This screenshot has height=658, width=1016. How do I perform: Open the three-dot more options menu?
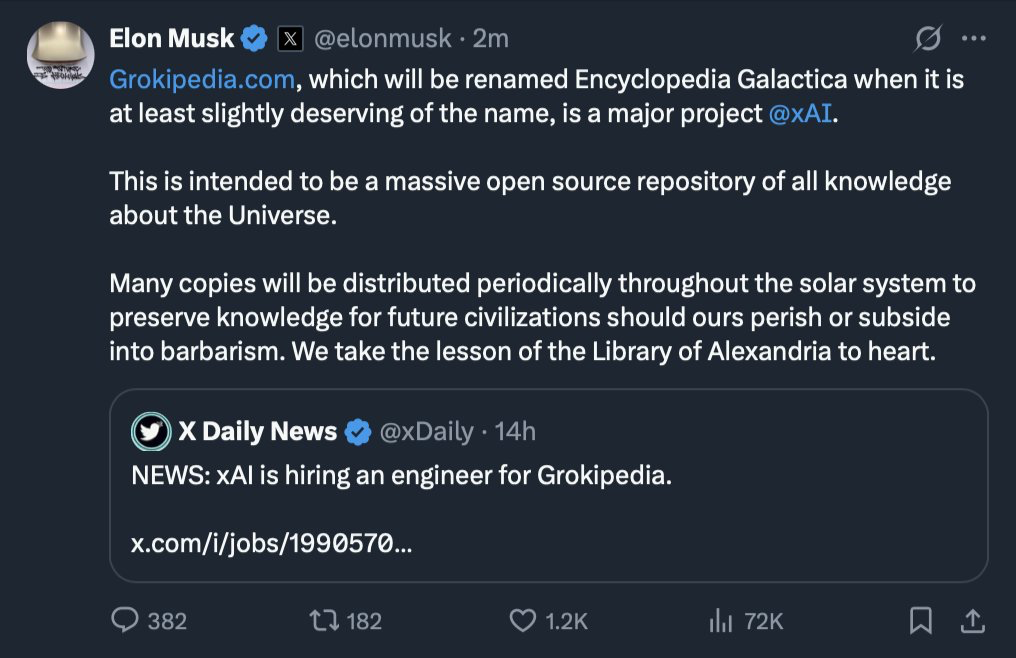tap(973, 39)
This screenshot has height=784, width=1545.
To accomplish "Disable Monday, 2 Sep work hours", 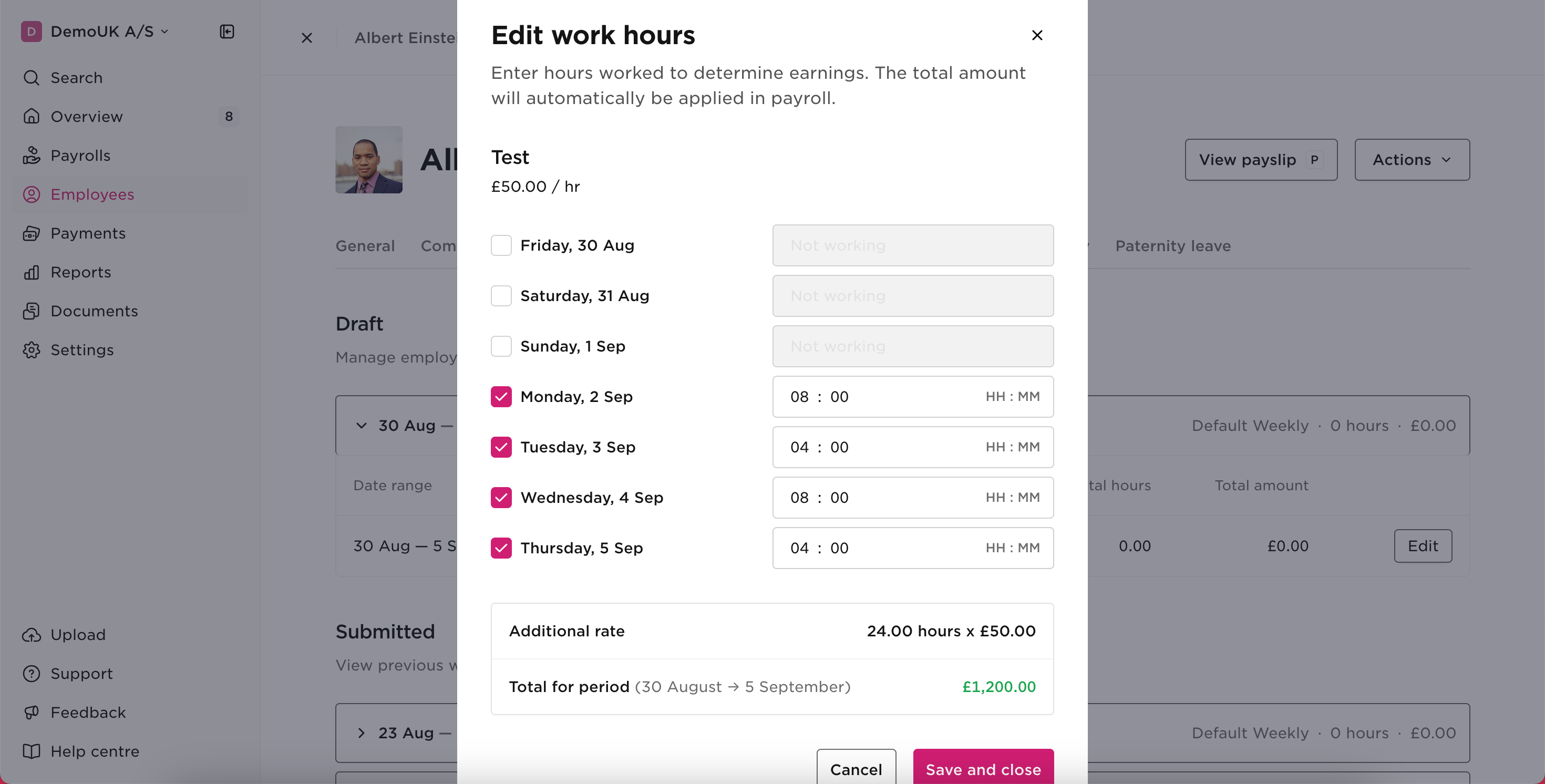I will pos(501,397).
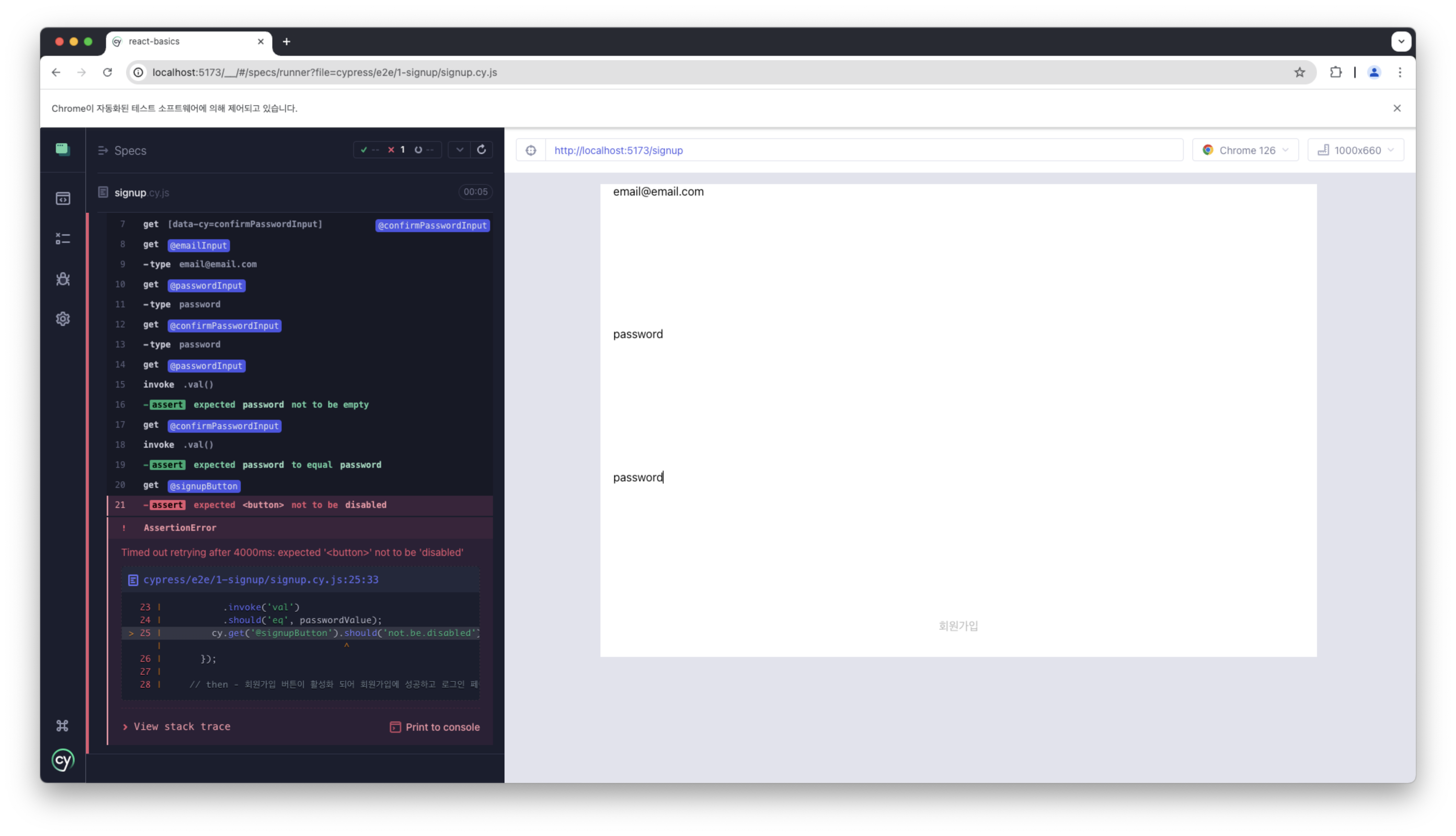Viewport: 1456px width, 836px height.
Task: Click the 회원가입 signup button
Action: coord(958,626)
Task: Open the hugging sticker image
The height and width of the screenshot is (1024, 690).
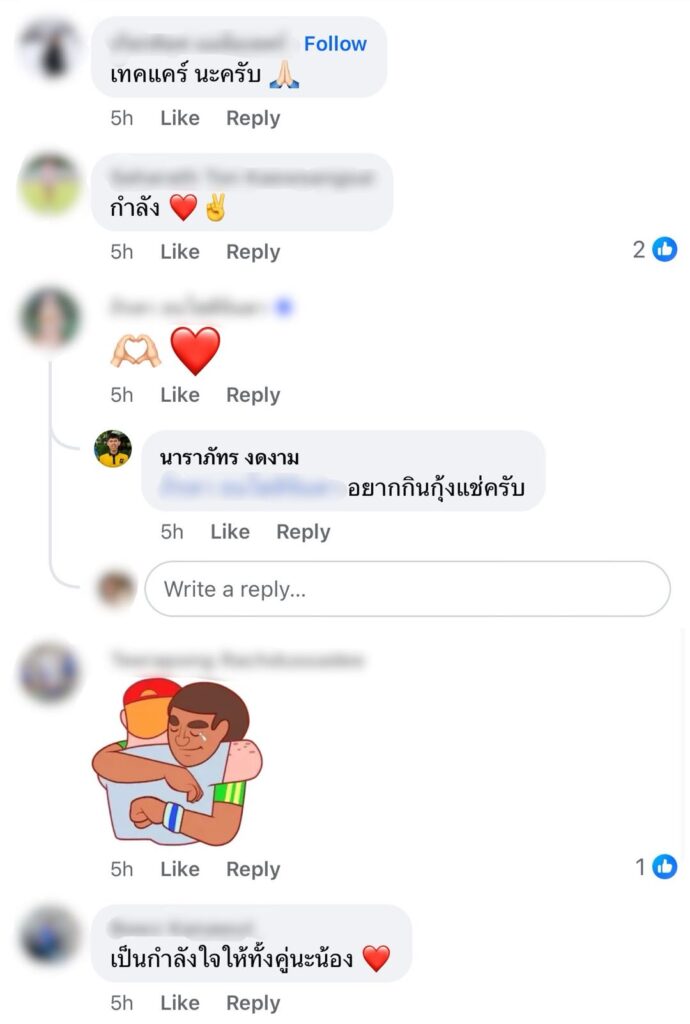Action: click(x=177, y=762)
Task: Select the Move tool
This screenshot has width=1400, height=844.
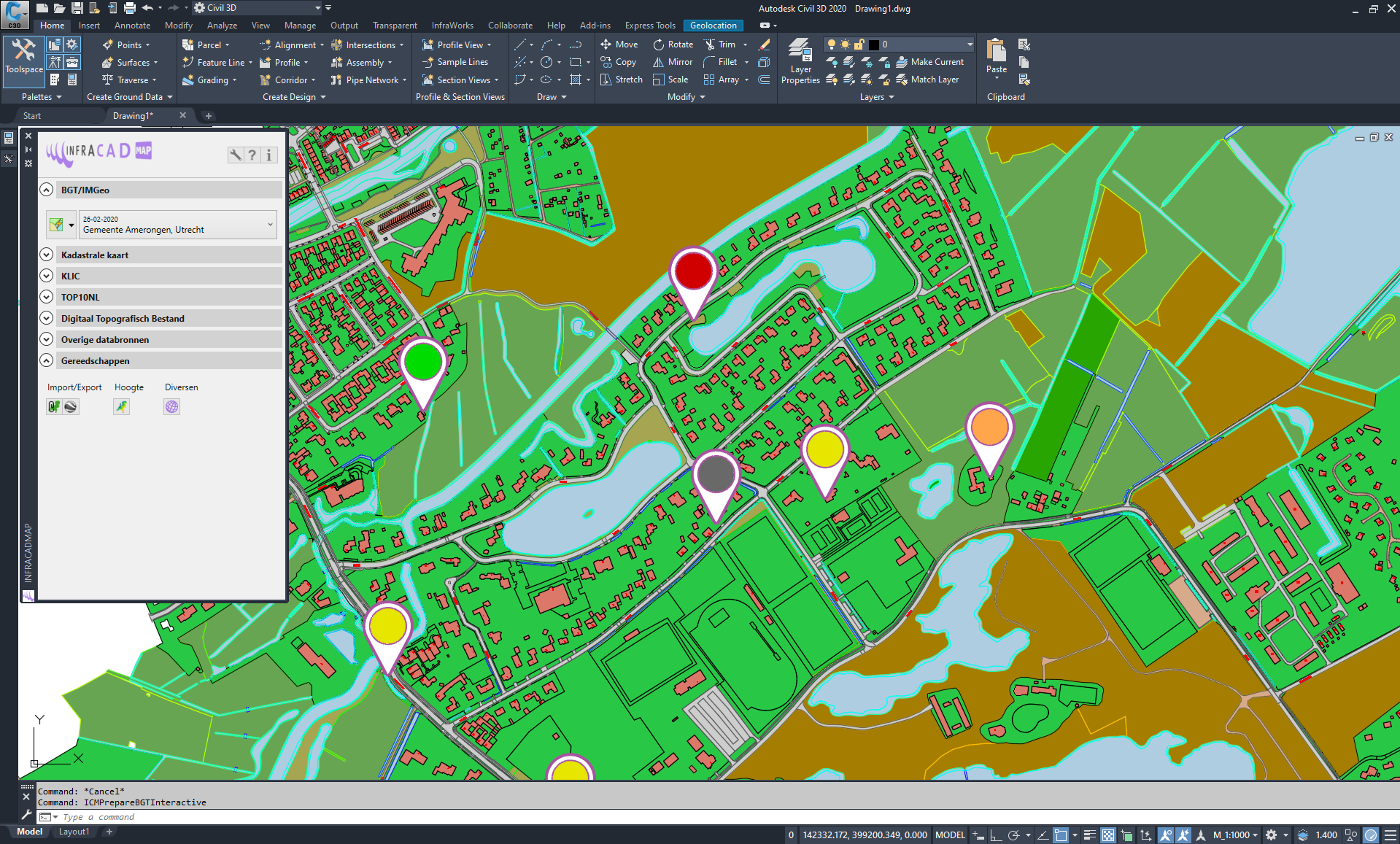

**GIVEN EXERCISE:** Copy out the data word for word, from the line with "Task: Select the Move tool" through the end of the data, and leave the pictures out of your copy.

**SOLUTION TO THIS PROBLEM:**
Task: Select the Move tool
This screenshot has width=1400, height=844.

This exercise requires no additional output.